Personal bankruptcies in Western Pennsylvania and nationwide have steadily fallen for the past four years, which may better underscore the impact of tightened regulations and credit availability rather than improved economic conditions.

Bankruptcies filed in Western Pennsylvania, including Pittsburgh, Johnstown and Erie, fell 49 percent between 2009 and 2013. For the first six months of 2014, there were 3,870 filings, compared to 4,156 during the same period last year, reflecting a seven percent decline, the Pittsburgh Post-Gazette reports.

Across the nation, bankruptcy filings are down 14 percent from just over one million during the year ending March 2014, compared to 1.2 million bankruptcy filings over the same time period in 2009.

"Bankruptcy filings continue to dive as business borrowers enjoy sustained low interest rates and consumers remain committed to shedding debt," Samuel Gerdano, the executive director of the American Bankruptcy Institute, said, according to the Pittsburgh Post-Gazette.

Pittsburgh bankruptcy attorney Matthew Herron of Debt Doctors said the drop-off could be the result of a change in lending regulations and increased credit availability and lending by banks.
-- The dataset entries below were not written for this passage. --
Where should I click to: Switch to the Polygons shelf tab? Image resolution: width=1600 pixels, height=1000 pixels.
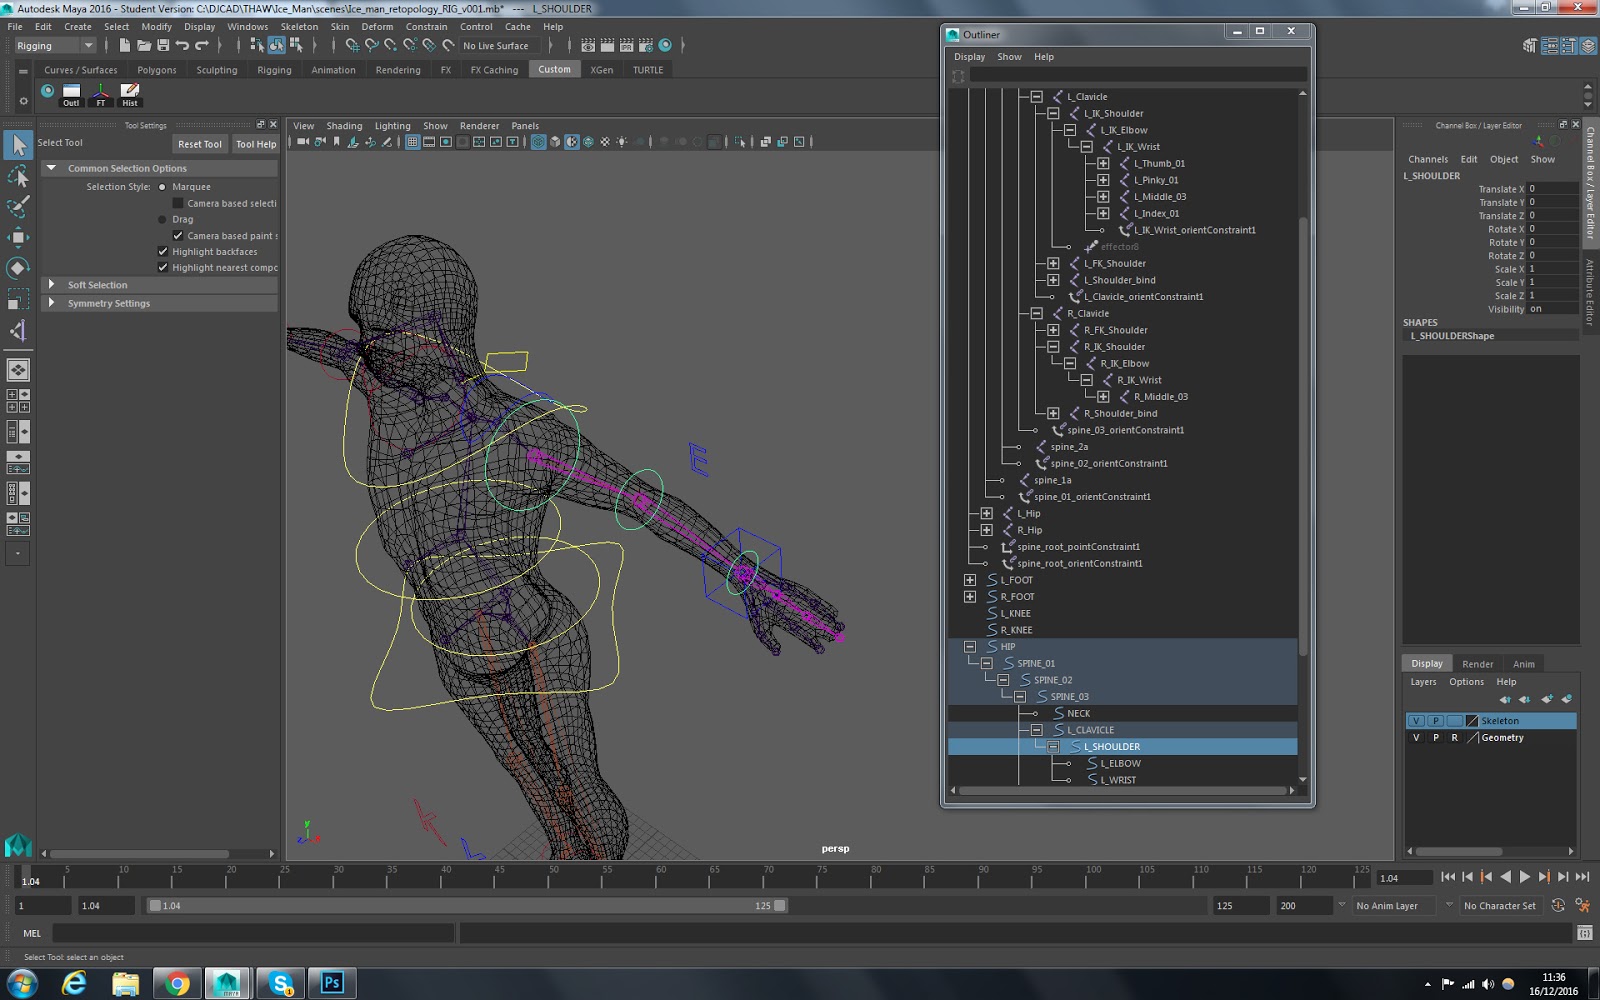[156, 70]
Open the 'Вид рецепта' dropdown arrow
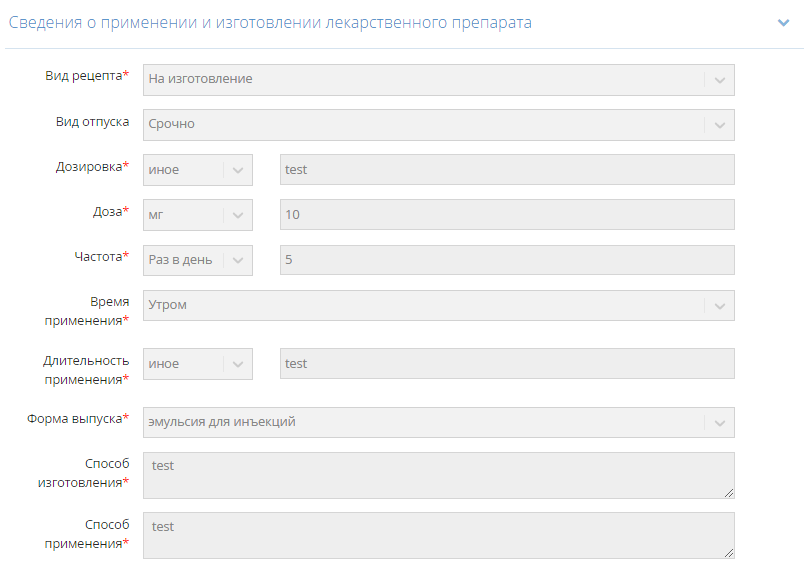Screen dimensions: 807x566 (x=719, y=80)
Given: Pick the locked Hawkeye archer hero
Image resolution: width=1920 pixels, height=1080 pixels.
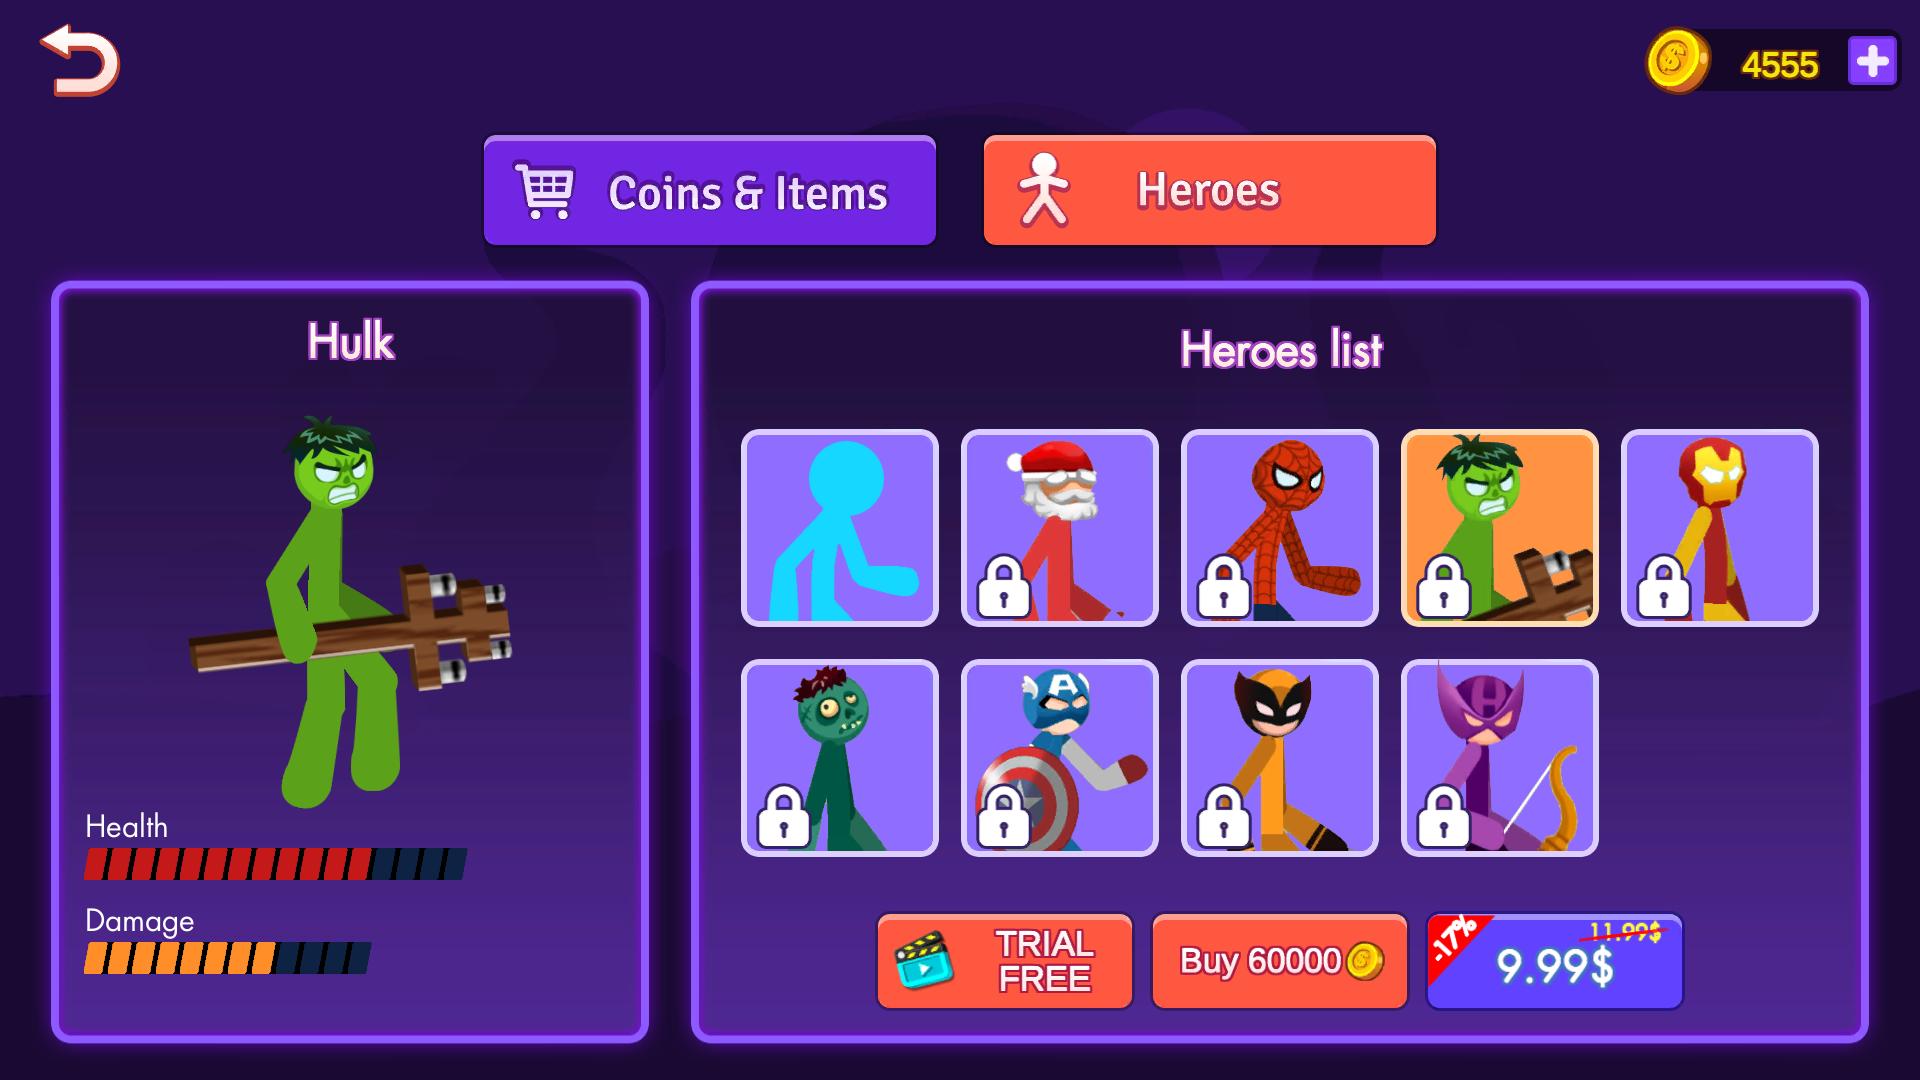Looking at the screenshot, I should 1500,758.
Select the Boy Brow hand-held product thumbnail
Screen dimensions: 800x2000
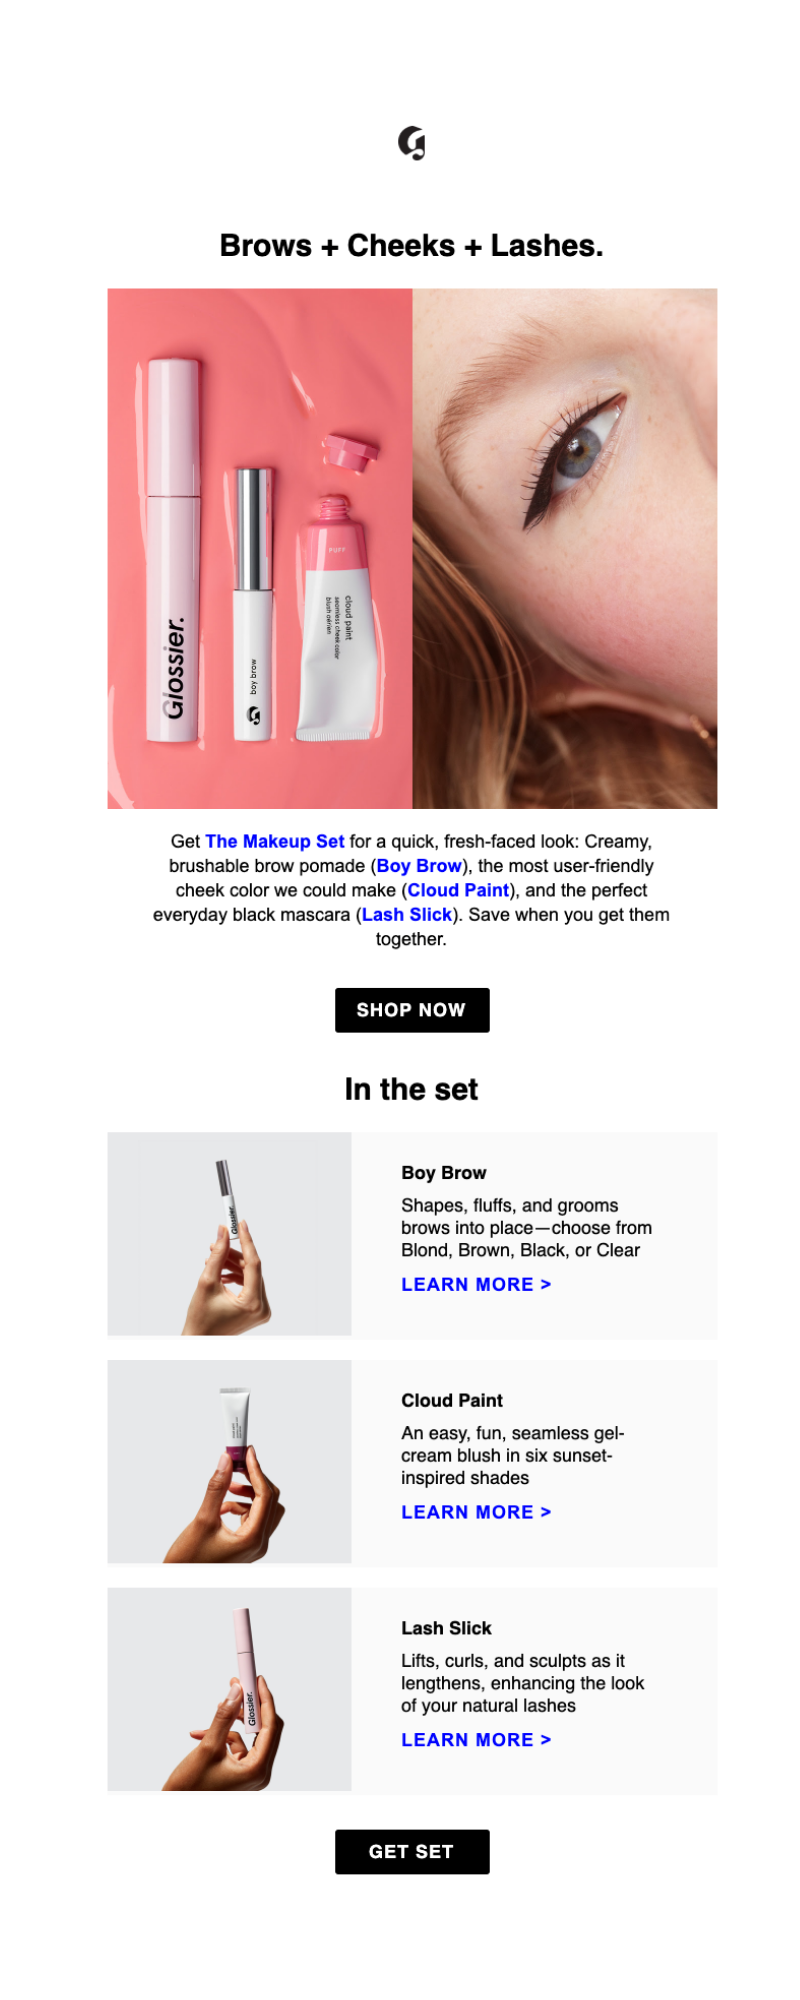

"We tend to think the people who file for bankruptcy are irresponsible or they are the cause of all their problems," Herron said, the Pittsburgh Post-Gazette reports. "But people filing for bankruptcy is just part of doing business for banks. The banks understand these numbers, and they know if they wanted to bring bankruptcy number down to almost zero, they could stop bankruptcies almost completely."